29. Deus ex machine – a god from a machine, that is, a contrived or artificial solution, usually to a literary plot.
30. Galina Yevgenevna Nikolayeva (Volyanskaya, 1911-1963) was a Russian writer, best known for Zhatva (Harvest, 1950) and Bitva v Puti (The Battle Road, 1957), and was a member of the Executive of the Writers’ Union from 1954 up to her death. Venyamin Alexandrovich Kaverin (Zilber, 1902-1989) was a Russian writer, best known for Dva Kapitana (Two Captains, 1944), which won the USSR State Prize for 1946. Leonid Genrikhovich Zorin (1924-?) was a Russian dramatist, best known for Gosti (The Guests, 1954), one of the first plays of the post-Stalin thaw, portraying a conflict between an honest Old Bolshevik and his corrupt bureaucrat son.
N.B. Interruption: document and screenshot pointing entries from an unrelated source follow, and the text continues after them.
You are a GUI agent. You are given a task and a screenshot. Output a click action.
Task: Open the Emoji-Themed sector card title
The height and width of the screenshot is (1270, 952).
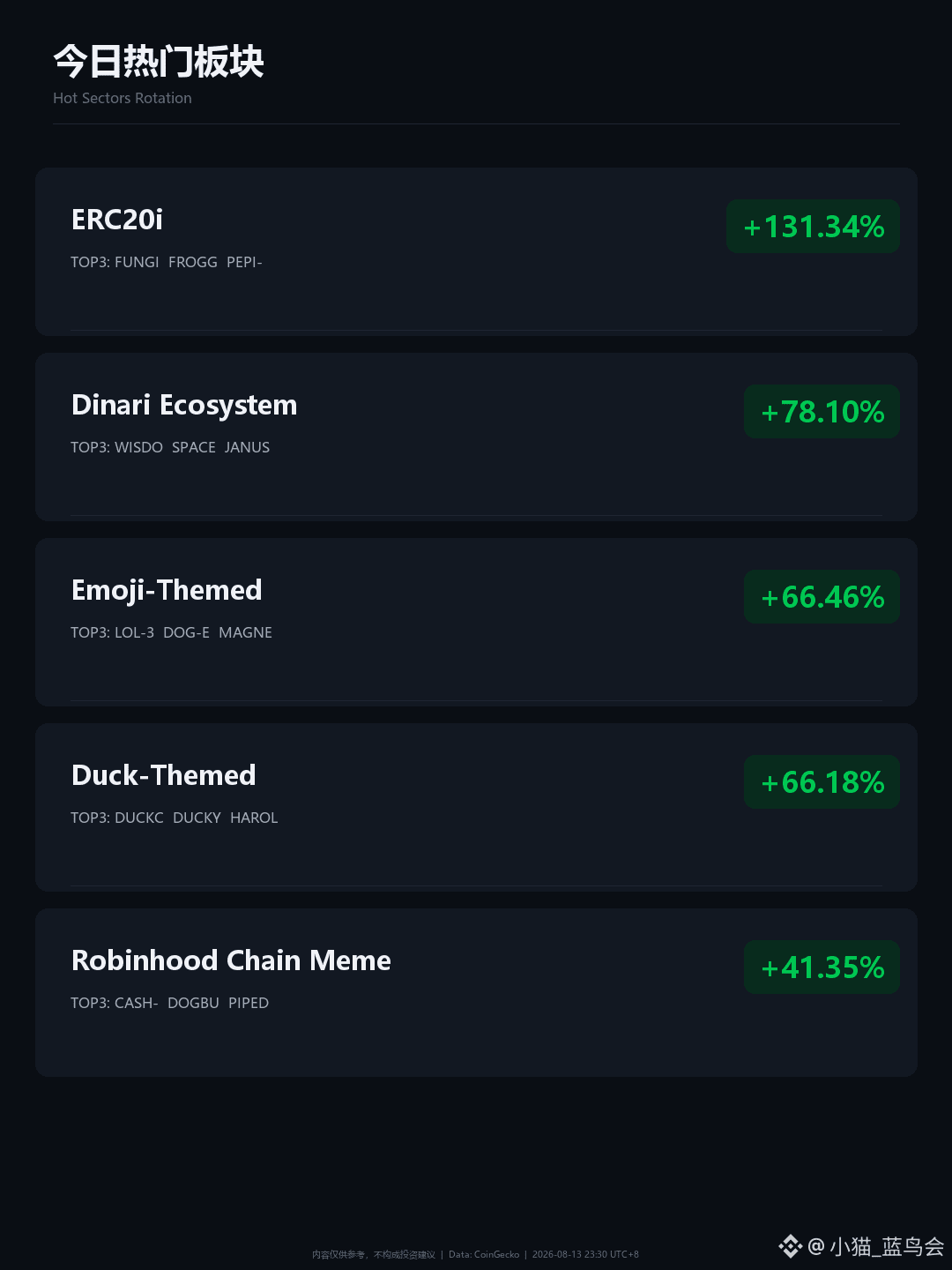[x=167, y=591]
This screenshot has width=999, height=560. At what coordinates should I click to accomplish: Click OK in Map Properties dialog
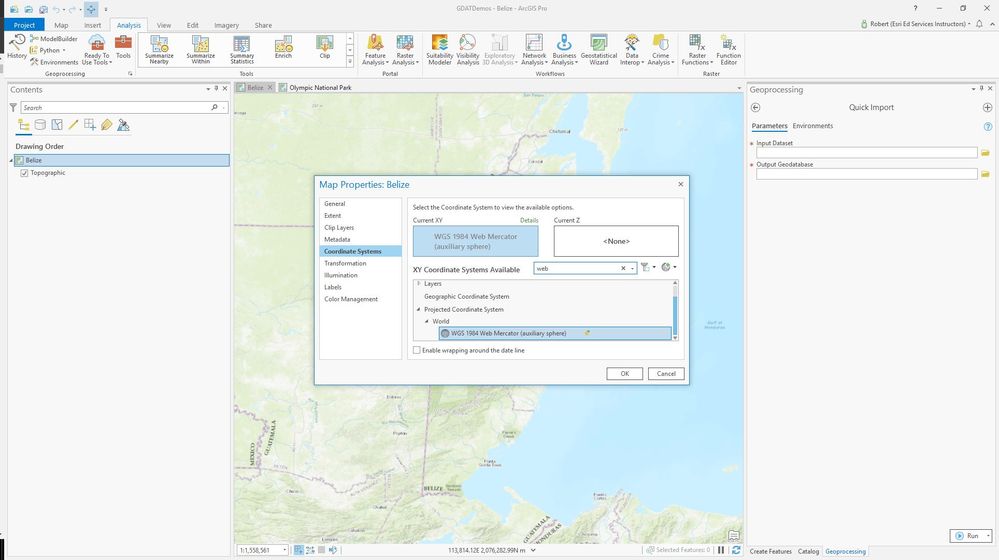pos(624,373)

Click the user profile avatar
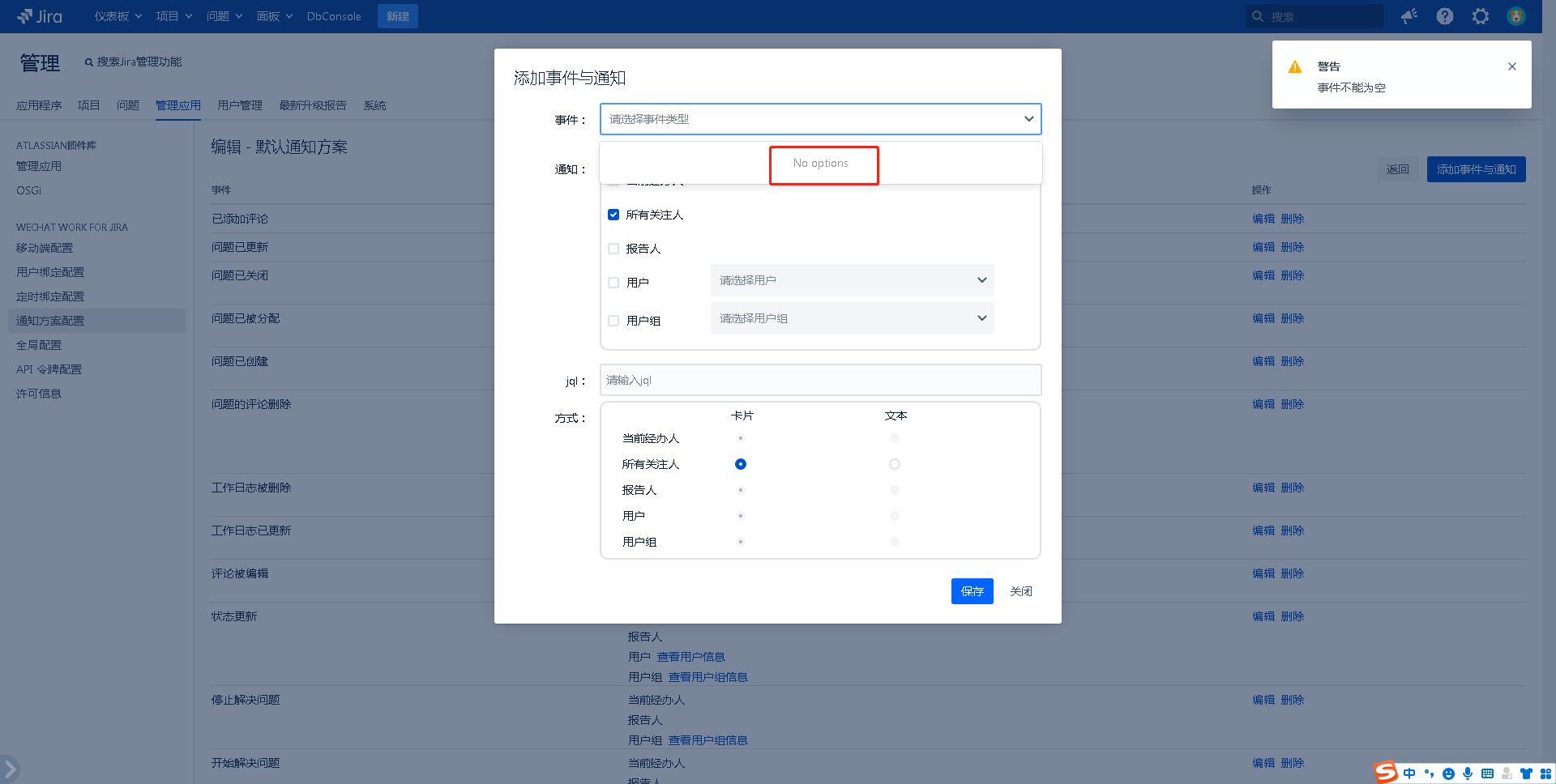click(1516, 16)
31. Suggestio falsi – a suggestion of something that is untrue.
32. A note in the Ironies... version states: ‘In asserting this I had forgotten that Pasternak did pay his poetic tribute to Stalin in the 1930s.’
33. Osip Emilevich Mandelstam (1891-1938) was a Russian poet and essayist and one of the foremost members of the Acmeist school of poets. His reading of his poem attacking Stalin led to his arrest in 1934, and he was sent into internal exile. He returned from exile and praised Stalin in his poetry, but was arrested in 1938 and died that year in a transit camp. Nikolai Alekseevich Kluyev (1884-1937) was a Russian poet who was influenced by the symbolist movement, intense nationalism and a love of Russian folklore, and was the leading member of the ‘peasant poets'; he was arrested in 1933 and shot in 1937. Aleksandr Konstantinovich Voronsky (1884-1937) joined the Bolsheviks in 1904, helped lead the Bolsheviks in seizing power in Odessa in 1917, helped set up Krasnaya Nov (Red Virgin Soil) in June 1921, set up the Krug (Circle) publishing house in 1923, later sided with Trotsky, was expelled from the party in February 1928 and arrested in January 1929, recanted and was readmitted to the party, was expelled in 1935, arrested in 1937 and executed. Vsevolod Emilevich Meyerhold (1874-1940) was a leading Soviet theatre director, actor and theatrical producer; he opposed Socialist Realism, fell out of official favour and was subsequently arrested, forced to confess to false charges and was executed. Sergei Mikhailovich Eisenstein (1898-1948) was a pioneering Soviet Russian film director and film theorist, most noted for his silent films Strike (1924), Battleship Potemkin (1925) and October (1927), and historical epics Alexander Nevsky (1938) and Ivan the Terrible (1944).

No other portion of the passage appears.